Dalam keterangannya, Gus Fawait menyampaikan bahwa tahun ini Pemkab Jember tidak mengadakan open house dan memilih menghidupkan tradisi kupatan sebagai alternatif perayaan yang dinilai lebih sederhana namun sarat makna.
Kebijakan tersebut diambil untuk menyesuaikan dengan arahan dari pemerintah pusat.
Menurutnya, Idul Fitri tidak hanya dimaknai sebagai perayaan setelah menjalankan ibadah puasa, tetapi juga sebagai momentum untuk memperbaiki hubungan antarsesama. Ia menegaskan bahwa tradisi kupatan menjadi ruang yang tepat untuk saling memaafkan dan mempererat tali silaturahmi.
“Melalui kupatan, masyarakat bisa berkumpul, saling memaafkan, dan memperkuat persaudaraan. Ini menjadi esensi utama dari Idul Fitri,” ujarnya.
Lebih lanjut, ia menjelaskan bahwa tradisi kupatan merupakan bagian dari kearifan lokal yang diwariskan para ulama Nusantara. Tradisi tersebut tidak hanya memiliki nilai budaya, tetapi juga mengandung pesan moral tentang pentingnya kebersamaan, toleransi, dan gotong royong.

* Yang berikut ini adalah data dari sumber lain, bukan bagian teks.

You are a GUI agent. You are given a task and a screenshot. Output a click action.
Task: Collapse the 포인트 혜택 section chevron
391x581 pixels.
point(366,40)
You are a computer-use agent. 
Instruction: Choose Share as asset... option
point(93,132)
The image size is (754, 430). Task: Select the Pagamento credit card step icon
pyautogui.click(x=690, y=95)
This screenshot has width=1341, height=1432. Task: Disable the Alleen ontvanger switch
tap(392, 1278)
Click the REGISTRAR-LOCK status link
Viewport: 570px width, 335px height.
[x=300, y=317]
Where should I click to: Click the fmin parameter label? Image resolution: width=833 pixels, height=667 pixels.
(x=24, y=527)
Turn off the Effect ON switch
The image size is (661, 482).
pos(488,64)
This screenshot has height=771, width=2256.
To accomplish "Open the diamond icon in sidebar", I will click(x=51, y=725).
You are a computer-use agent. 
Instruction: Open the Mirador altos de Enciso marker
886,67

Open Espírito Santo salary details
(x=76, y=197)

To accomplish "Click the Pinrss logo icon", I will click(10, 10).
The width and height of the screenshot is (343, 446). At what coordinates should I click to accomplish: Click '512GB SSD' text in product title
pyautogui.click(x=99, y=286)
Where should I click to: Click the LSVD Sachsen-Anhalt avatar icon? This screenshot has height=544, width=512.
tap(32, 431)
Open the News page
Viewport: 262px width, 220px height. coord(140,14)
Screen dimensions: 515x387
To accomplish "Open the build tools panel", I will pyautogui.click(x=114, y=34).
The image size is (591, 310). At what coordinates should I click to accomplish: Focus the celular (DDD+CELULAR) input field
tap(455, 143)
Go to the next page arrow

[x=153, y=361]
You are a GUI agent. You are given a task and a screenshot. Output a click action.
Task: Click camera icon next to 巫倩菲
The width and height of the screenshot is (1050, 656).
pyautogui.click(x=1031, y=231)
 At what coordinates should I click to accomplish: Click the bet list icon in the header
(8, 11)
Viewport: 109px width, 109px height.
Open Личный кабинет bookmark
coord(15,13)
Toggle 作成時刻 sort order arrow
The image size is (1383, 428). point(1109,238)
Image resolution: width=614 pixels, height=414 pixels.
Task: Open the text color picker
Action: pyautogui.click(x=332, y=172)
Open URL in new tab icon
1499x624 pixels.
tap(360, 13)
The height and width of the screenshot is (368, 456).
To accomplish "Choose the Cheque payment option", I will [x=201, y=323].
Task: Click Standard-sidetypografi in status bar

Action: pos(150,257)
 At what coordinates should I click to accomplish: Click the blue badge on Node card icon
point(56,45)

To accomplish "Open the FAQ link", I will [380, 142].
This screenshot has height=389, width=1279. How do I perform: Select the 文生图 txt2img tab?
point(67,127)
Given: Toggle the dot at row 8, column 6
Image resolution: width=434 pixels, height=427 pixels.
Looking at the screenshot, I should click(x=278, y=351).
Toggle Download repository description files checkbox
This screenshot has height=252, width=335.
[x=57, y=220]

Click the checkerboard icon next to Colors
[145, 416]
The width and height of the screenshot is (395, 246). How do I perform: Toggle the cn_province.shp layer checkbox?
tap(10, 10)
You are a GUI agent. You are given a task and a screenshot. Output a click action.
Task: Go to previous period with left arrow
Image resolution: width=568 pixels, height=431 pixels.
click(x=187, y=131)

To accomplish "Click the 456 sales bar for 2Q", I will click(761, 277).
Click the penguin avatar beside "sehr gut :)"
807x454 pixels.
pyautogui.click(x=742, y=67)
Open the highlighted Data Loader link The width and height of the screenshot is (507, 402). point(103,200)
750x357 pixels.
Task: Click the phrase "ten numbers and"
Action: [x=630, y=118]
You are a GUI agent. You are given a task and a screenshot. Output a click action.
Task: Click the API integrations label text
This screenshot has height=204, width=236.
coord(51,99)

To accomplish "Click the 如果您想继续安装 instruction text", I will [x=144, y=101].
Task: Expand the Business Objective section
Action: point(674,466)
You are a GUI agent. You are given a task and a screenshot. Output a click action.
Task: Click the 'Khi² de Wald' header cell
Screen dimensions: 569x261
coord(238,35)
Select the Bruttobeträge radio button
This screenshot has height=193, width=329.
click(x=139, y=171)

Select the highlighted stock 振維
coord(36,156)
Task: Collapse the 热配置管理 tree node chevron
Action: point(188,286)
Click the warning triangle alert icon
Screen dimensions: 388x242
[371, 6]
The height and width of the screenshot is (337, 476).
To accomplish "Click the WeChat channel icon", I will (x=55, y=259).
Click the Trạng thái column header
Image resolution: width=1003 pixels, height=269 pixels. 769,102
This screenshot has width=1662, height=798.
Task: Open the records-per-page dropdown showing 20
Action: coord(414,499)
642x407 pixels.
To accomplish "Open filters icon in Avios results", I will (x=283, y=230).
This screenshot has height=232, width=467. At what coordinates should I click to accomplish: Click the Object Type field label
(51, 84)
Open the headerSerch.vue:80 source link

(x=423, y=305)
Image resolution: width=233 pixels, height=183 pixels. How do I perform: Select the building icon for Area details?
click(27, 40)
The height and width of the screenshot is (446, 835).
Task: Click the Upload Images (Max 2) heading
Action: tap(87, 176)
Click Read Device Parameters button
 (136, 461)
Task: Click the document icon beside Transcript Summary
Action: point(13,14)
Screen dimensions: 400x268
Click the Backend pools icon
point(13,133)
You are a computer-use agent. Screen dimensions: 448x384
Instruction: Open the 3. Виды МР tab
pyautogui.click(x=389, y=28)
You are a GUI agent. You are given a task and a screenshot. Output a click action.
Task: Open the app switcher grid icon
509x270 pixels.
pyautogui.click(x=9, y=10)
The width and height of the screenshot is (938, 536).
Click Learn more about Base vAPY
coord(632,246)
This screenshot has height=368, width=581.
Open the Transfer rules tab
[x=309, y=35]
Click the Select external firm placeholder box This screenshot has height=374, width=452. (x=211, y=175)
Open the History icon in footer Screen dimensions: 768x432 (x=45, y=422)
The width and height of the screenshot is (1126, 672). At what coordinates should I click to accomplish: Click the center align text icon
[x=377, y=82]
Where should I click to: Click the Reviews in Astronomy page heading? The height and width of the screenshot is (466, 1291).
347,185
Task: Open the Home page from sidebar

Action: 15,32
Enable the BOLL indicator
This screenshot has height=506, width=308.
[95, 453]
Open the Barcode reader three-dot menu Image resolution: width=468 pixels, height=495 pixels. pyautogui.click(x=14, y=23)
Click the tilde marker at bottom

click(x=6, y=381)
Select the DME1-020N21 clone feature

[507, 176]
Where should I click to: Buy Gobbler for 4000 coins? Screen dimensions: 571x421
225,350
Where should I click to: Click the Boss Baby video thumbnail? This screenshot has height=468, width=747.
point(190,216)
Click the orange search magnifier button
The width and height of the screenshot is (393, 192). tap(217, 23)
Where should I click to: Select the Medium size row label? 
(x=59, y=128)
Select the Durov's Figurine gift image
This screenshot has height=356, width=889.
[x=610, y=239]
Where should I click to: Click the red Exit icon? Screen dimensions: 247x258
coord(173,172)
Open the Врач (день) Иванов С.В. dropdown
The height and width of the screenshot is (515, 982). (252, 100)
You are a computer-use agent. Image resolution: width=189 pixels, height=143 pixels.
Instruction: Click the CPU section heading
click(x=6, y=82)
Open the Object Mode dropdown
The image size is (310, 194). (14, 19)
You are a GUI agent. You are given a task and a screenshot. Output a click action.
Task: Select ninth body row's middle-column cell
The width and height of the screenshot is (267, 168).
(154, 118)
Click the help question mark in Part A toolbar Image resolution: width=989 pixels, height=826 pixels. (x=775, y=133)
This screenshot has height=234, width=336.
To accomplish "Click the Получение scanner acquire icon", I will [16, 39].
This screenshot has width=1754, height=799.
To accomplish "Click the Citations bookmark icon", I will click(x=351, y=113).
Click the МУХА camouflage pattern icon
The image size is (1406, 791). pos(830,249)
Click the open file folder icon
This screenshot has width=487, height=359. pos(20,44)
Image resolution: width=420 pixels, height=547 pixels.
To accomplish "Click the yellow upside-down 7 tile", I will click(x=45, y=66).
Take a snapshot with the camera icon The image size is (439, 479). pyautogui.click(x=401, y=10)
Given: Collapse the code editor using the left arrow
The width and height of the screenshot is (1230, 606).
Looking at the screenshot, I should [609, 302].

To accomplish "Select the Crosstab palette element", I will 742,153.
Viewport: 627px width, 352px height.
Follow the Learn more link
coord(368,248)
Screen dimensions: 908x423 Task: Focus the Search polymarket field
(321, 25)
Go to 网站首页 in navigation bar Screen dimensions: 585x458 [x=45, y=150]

Selain itu, momentum Idul Fitri juga dimanfaatkan untuk memperbanyak doa, baik untuk kebaikan diri sendiri, masyarakat, maupun bangsa. Dalam suasana yang penuh kebersamaan, masyarakat diajak untuk mendoakan para leluhur sebagai bentuk penghormatan atas jasa-jasa mereka.
Pemkab Jember berharap melalui pelaksanaan kupatan ini, nilai-nilai persatuan dan kepedulian sosial dapat terus terjaga.
Tradisi tersebut dinilai mampu menjadi perekat sosial sekaligus penguat identitas budaya di tengah dinamika kehidupan modern.